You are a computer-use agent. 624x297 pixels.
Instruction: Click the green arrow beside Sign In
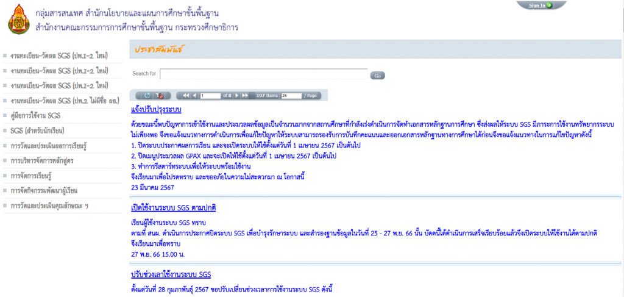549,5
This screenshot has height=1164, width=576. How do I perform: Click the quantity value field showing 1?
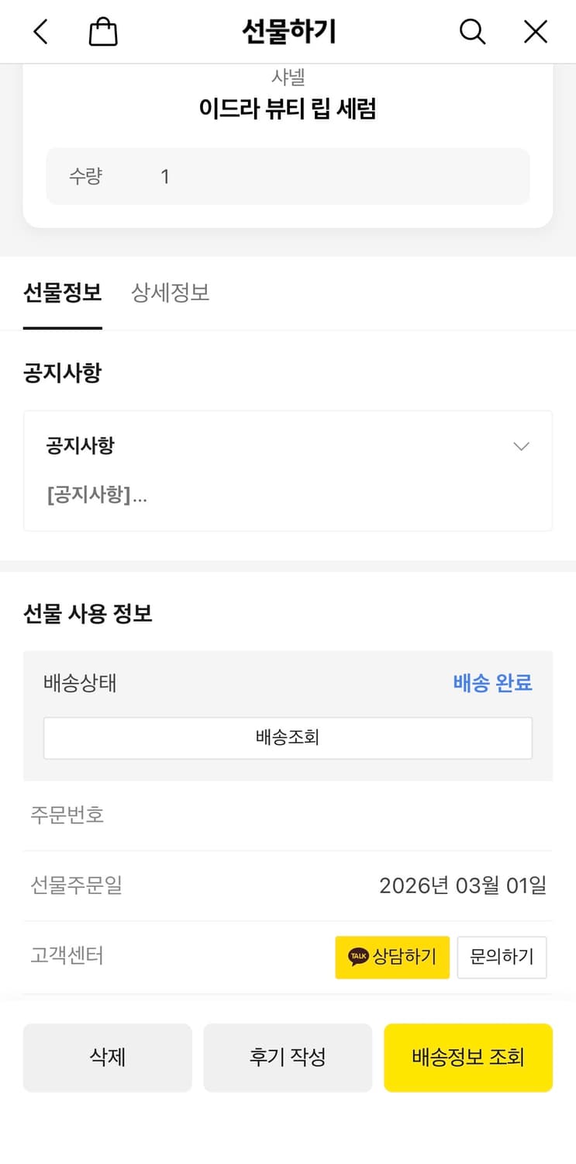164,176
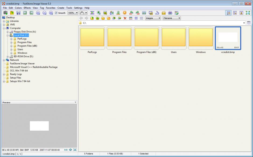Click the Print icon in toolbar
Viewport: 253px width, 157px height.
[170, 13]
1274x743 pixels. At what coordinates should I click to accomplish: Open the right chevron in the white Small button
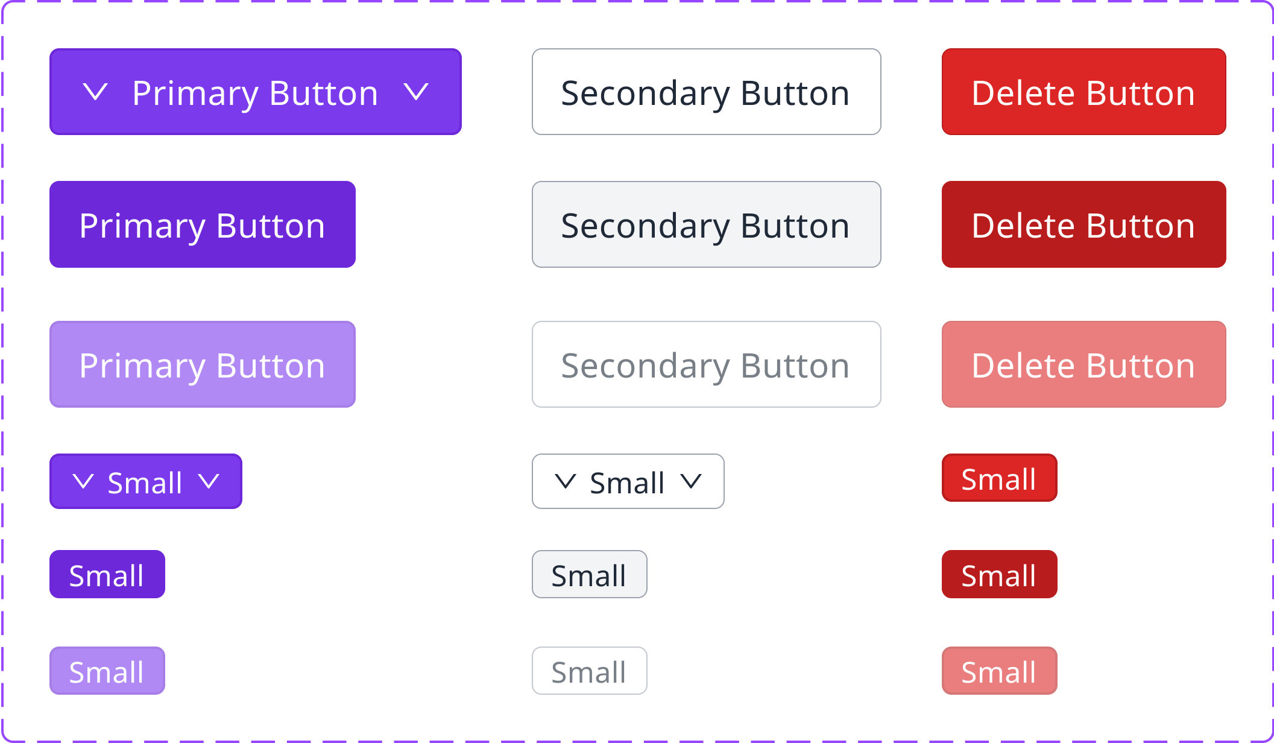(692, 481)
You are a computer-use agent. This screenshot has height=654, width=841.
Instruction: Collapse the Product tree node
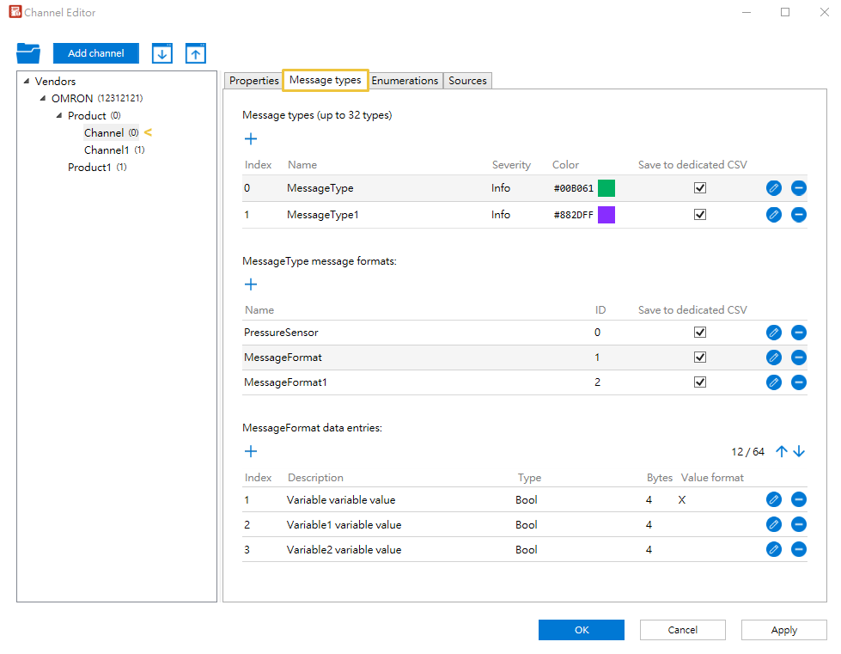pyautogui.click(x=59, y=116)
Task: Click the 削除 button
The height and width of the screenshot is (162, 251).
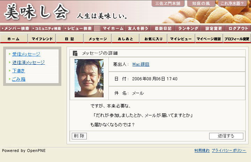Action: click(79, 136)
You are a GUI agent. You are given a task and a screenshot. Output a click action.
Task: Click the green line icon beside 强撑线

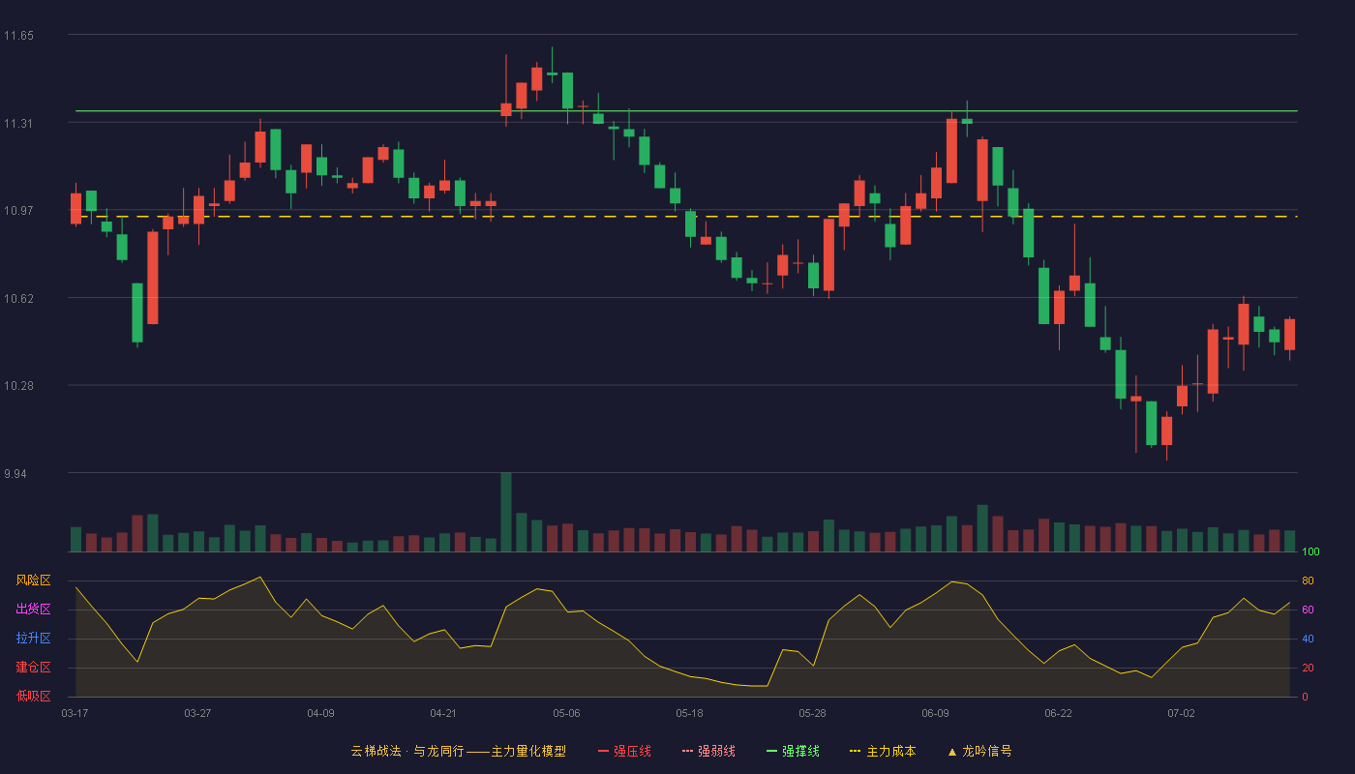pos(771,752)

▬▬▬

* SET TASK: Can you print all of the data above again word for word, leaving out the pictures?

* SOLUTION BELOW:
You are a computer-use agent. 624x297 pixels.
Instruction: Click the green arrow beside Sign In
549,5
This screenshot has height=1164, width=576. How do I perform: Click the quantity value field showing 1?
164,176
Click the Print icon in toolbar
Viewport: 253px width, 157px height.
[170, 13]
1274x743 pixels. At what coordinates should I click to accomplish: Open the right chevron in the white Small button
(692, 481)
You are a computer-use agent. This screenshot has height=654, width=841.
Instruction: Collapse the Product tree node
pyautogui.click(x=59, y=116)
Task: Click the 削除 button
The height and width of the screenshot is (162, 251).
Action: click(79, 136)
You are a GUI agent. You are given a task and a screenshot. Output a click action.
Task: Click the green line icon beside 强撑线

pos(771,752)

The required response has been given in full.